> [Information]

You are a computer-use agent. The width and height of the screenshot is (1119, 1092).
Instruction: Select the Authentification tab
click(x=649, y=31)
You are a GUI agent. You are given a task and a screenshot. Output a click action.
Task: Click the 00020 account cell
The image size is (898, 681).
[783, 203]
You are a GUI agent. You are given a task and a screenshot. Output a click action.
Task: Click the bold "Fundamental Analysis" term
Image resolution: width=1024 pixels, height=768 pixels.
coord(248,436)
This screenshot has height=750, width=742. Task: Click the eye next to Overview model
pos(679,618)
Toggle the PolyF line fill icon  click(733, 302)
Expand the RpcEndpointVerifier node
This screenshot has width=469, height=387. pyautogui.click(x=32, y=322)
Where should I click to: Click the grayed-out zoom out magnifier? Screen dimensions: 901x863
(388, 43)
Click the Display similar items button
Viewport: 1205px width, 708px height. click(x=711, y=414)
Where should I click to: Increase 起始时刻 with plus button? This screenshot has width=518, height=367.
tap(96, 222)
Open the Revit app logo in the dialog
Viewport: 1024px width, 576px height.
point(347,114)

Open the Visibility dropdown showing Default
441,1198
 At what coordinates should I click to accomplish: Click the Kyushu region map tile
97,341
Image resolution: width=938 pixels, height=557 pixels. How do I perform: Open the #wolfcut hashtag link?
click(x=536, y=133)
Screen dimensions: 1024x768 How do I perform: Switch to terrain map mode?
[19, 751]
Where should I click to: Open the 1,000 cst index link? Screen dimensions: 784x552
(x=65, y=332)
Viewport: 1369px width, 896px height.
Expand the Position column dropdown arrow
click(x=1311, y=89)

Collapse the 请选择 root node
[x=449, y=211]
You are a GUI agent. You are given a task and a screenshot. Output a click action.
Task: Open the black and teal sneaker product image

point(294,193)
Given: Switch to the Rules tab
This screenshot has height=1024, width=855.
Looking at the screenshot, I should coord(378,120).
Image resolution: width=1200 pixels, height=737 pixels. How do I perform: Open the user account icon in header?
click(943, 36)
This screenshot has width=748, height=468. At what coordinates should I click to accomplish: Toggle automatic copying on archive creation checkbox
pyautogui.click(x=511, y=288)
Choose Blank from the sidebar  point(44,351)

> [What is needed] You are asked to reproduce word for word the line containing "Expand the Position column dropdown arrow" and every subsequent line through the end of the entries.

> [Task output]
Expand the Position column dropdown arrow
click(x=1311, y=89)

Collapse the 请选择 root node
[x=449, y=211]
You are a GUI agent. You are given a task and a screenshot. Output a click action.
Task: Open the black and teal sneaker product image

point(294,193)
Given: Switch to the Rules tab
This screenshot has height=1024, width=855.
Looking at the screenshot, I should coord(378,120).
Image resolution: width=1200 pixels, height=737 pixels. How do I perform: Open the user account icon in header?
click(943, 36)
This screenshot has width=748, height=468. At what coordinates should I click to accomplish: Toggle automatic copying on archive creation checkbox
pyautogui.click(x=511, y=288)
Choose Blank from the sidebar  point(44,351)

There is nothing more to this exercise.